Do you have a distressed PMO? The realization that your Project Management Office is in trouble can be paralyzing. When you know there are so many things to put right it’s hard to work out what to focus on first.
This can happen whether you take over a failing PMO or have completed a PMO health check. You are now facing a daunting list of practical steps to implement to improve performance. Or perhaps your internal audit process has pointed out some issues, or your manager has highlighted areas where the PMO is no longer meeting the needs of the business.
First, don’t panic. Many senior PMO leaders have been in this position before and it is certainly possible to turnaround a distressed PMO. It takes time and commitment. But it’s possible.
Here are some steps and considerations for moving your PMO out of distress and back into being a performant and valuable division of the business again.
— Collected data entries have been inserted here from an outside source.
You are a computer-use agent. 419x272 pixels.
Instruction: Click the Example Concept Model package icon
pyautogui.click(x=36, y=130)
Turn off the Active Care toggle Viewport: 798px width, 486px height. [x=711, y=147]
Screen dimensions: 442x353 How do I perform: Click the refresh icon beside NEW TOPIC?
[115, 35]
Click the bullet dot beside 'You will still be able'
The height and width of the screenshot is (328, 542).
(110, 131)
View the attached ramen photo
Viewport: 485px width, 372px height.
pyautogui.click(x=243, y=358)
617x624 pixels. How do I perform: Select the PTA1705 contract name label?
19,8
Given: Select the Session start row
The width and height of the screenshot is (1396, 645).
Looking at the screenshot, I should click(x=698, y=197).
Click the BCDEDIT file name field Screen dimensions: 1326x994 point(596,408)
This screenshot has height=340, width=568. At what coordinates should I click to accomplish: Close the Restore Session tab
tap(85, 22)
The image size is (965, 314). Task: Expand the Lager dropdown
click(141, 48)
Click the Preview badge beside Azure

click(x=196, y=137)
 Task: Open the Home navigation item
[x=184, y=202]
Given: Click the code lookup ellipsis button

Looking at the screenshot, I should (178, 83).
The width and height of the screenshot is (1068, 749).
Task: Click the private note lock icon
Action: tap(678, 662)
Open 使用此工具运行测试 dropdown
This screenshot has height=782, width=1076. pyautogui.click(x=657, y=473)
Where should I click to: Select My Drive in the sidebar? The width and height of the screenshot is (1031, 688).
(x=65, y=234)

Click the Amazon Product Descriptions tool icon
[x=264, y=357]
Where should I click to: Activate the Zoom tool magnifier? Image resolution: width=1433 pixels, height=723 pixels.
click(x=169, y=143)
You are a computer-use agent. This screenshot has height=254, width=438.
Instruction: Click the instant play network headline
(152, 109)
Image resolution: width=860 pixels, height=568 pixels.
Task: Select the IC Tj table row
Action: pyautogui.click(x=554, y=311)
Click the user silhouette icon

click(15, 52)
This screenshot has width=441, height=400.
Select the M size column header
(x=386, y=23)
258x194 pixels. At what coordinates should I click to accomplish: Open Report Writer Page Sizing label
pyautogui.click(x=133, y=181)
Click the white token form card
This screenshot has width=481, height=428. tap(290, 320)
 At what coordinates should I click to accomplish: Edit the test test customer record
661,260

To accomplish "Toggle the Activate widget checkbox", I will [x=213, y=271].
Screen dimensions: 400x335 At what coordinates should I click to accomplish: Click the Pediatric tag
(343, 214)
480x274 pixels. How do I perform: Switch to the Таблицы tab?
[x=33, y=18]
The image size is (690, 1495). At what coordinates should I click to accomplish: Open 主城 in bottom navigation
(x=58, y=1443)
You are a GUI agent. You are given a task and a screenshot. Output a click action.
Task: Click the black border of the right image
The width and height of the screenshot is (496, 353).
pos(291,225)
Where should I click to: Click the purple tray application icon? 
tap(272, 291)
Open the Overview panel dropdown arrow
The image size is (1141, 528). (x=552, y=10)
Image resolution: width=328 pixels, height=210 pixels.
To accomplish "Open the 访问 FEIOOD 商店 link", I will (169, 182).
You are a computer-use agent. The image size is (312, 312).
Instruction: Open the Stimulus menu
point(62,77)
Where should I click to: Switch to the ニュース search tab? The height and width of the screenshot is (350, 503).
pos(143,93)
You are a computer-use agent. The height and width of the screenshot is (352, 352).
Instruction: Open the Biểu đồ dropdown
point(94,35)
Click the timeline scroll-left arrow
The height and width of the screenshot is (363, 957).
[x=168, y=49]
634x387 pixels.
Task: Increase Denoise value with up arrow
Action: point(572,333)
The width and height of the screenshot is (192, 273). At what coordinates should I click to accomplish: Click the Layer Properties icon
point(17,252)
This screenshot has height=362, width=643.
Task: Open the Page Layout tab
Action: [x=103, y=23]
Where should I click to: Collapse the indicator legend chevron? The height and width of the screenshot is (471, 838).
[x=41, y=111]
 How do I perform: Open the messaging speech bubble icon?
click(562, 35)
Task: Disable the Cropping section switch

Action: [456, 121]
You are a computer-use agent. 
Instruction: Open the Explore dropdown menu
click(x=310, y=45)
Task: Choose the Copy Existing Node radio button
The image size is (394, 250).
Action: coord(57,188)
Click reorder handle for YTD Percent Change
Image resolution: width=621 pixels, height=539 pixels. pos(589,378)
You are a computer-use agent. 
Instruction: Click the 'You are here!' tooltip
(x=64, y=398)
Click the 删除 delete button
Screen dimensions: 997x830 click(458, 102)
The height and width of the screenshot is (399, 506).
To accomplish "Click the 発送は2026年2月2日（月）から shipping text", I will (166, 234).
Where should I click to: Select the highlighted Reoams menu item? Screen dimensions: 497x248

Getting To The Root Of The Problem
First, it’s essential to understand why your Project Management Office is in distress. A PMO Pulse Check can help here if you haven’t already undergone a health check of any kind. It’s a simple way of working out how senior leadership is being served by the PMO, and where improvements could be made.
Another tool you can use is the 5 Whys. This is an approach that helps you understand cause and effect through iterative questioning. Originally developed to improve manufacturing processes by Toyota, it’s now commonly used in all industries as a business analysis tool for getting to the root cause.
Simply put, 5 Whys means you ask the question, “Why?” several times until you get to the root cause of an issue. The probing and questioning helps strip away layers of the problem until you find out what is really causing a particular issue.
For a PMO, it might look like this:
Our management reports are not considered valuable by the leadership team.
- Why? Because the data is irrelevant to them.
- Why? Because the reports don’t cover the topics they want to see.
- Why? Because we built the reports based on the system templates.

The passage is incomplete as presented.